• [YOUR ASSIGNMENT]
Carry on the reflection on John 14:1 and "Do not let your hearts be troubled" from the point where it stops.

• [TEXT]
[Start of Attachment]
Monday 18 May 2015

Do not let your hearts be troubled

Let not your heart be troubled: ye believe in God, believe also in me. John 14:1

The Gospel reading for today struck me with a certain sense of familiarity. Of course many Bible passages are well known, and this is no exception. But I remembered that I had preached a brief homily on this passage at the funeral of my youngest brother in January of 2010. I won’t read the whole homily here. It is not very long but it was specific to that situation. But I will turn to some of the thoughts I shared on that day with the congregation of family and friends.

Our Lord had just been talking about whether or not the disciples would have the courage to lay down their lives for his sake. And in the context of thinking of giving all for the sake of serving Christ he teaches them that there is a bright future prepared for them all.


It was a sad day when I first came to speak on this passage, and we had the death of my brother much in our thoughts. Indeed his body was present among us in his coffin. But the thought of giving all for the sake of Christ should not be far from any of our hearts and minds. We may not be called to offer ourselves as martyrs, but we are each one of us called to offer our lives entirely to Christ in obedient
service each moment of each day. And this is no less a sacrifice of our lives for his sake. He says to us, no less to those who might become martyrs. ‘Do not let your hearts be troubled’.

Death comes to us all, whether expected or not. It is the irresistible end to our human efforts at becoming someoneor something. Indeed it reminds us that in the end everything we seek to accomplish comes to an end and is forgotten, unless it has eternal value and is accomplished in the power of God and in the service of God. Death is a fact of life. It catches us in the middle of things, and reminds us that those things are often not worth the effort we expend on them. Everything is cut short by death, yet if we are serving God according to his will and in his power then in fact we are able to say with Christ, ‘It is finished’, and not regret having achieved so little.
[End of Attachment]
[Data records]
[Start of Attachment]
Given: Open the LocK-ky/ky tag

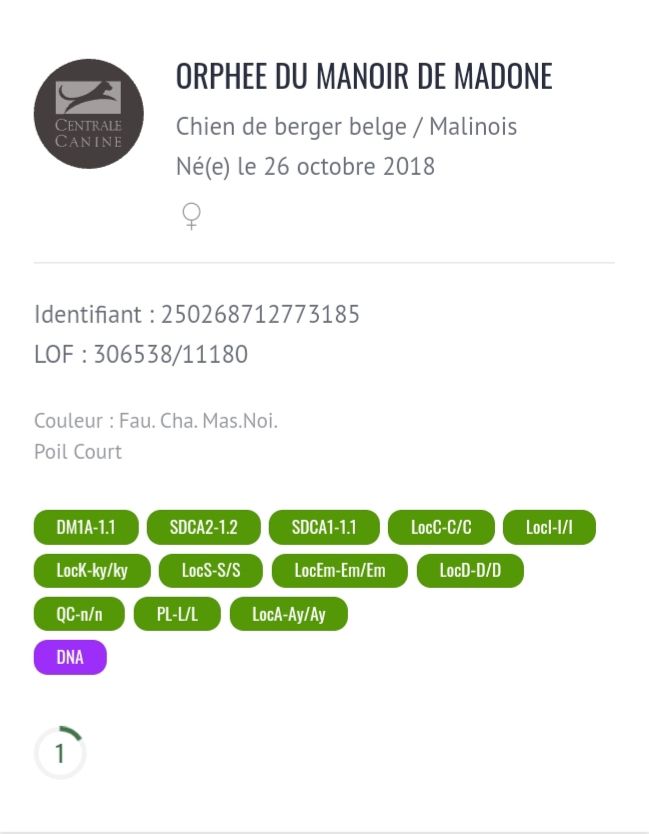Looking at the screenshot, I should pyautogui.click(x=92, y=571).
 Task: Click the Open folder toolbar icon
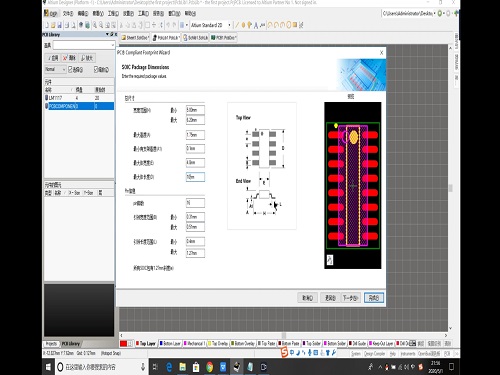(x=53, y=25)
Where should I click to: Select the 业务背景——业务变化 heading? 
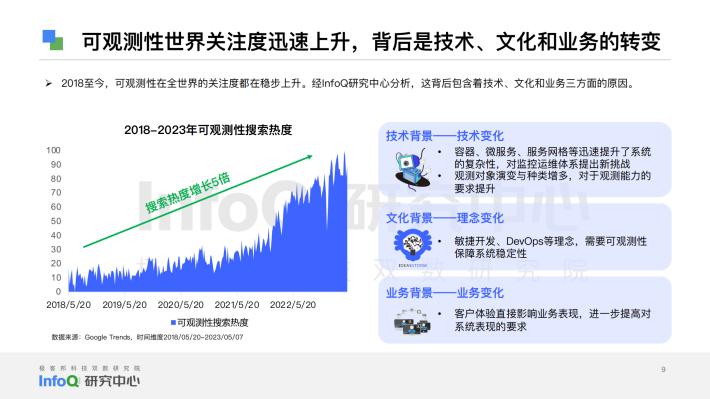tap(445, 293)
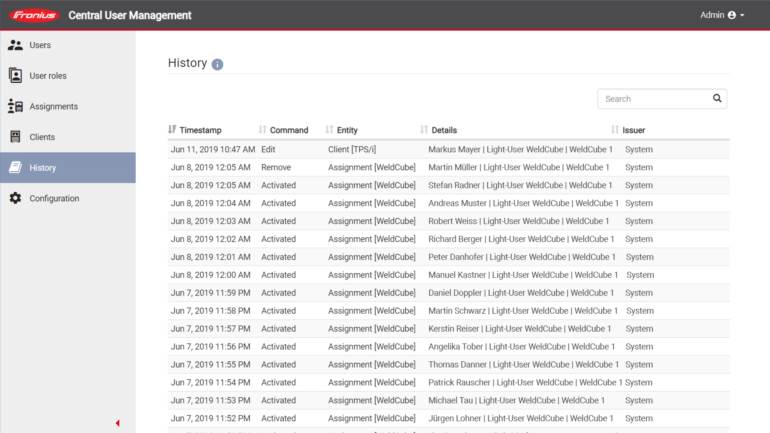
[End of Attachment]
• [RESULT]
But we should not give way to despair. The passage we have heard read this morning is about how we are to respond to the awful fact of death. Death will surely come to us all. Perhaps it seems to be the negation of life, and the end of everything that matters. If we believe only that, then we have a reason to despair. But those of us who have a Christian faith believe that death is not the end, rather it is a passage to a better life, to a fuller life, indeed to the experience of real life, of which each day we live now is but a shadow.

The passage we read encourages us not to be disturbed by the fact of death. ‘Do not let your heart be troubled’. What should we do then? ‘Trust in God’ we are instructed. Why should we trust in God? Does such faith and trust take away the pain of losing a loved one? Does it make it easier to imagine running out of time to become a better person, a more faithful Christian? Trust in God, Jesus says,
because there are many rooms in my Father’s house, and I am going to prepare a place for you. Even more than that, Jesus says that he himself will welcome us into his Father’s presence where we will be united with all those whom we have loved.

Death is presently a sad fact of life. But we have faith, not a faith which has no real substance, but a faith which is built on the foundation of many years of experience of God’s care. At my brother’s funeral I reminded the congregation that the Farrington family had been believers in Christ for over sixty years. It is our present experience of God’s care which we have seen and remember from times past which leads us to trust him for an unseen future. We do not believe God has let us down in all that time. We believe he has heard our prayers and intervened in our lives, and so with those real experiences in mind we trust in the words that Jesus spoke, and we believe that he has prepared a place for us where we will find true life in God’s presence.

But we also have hope. Not the sort of hope that we have when we buy a lottery ticket, but the patient expectation of the fulfilment of God’s promise. We have a hope that we will see each other again. Our time on earth passes. We look back with fondness on all of the moments we shared with those we love. But it is not the end, neither for each one of us when our time comes, nor for our relationships with one another. We have faith and hope that we will be reunited.

There is no need for despair. Let us remember those who have passed from death to life, and all the moments we spent together. And let us ask God that he will grant them rest and peace in his presence until we meet again in the place where all sorrowing and sighing have passed away in the light of God’s glory. Let us live our lives in the understanding that this is not all there is, that there is so much more awaiting us, using this brief time on earth to prepare ourselves through faith, and hope, and love, for the life to come, becoming now, by God’s grace, the people that we want to be in eternity.

Both now and ever and unto the ages of ages, Amen.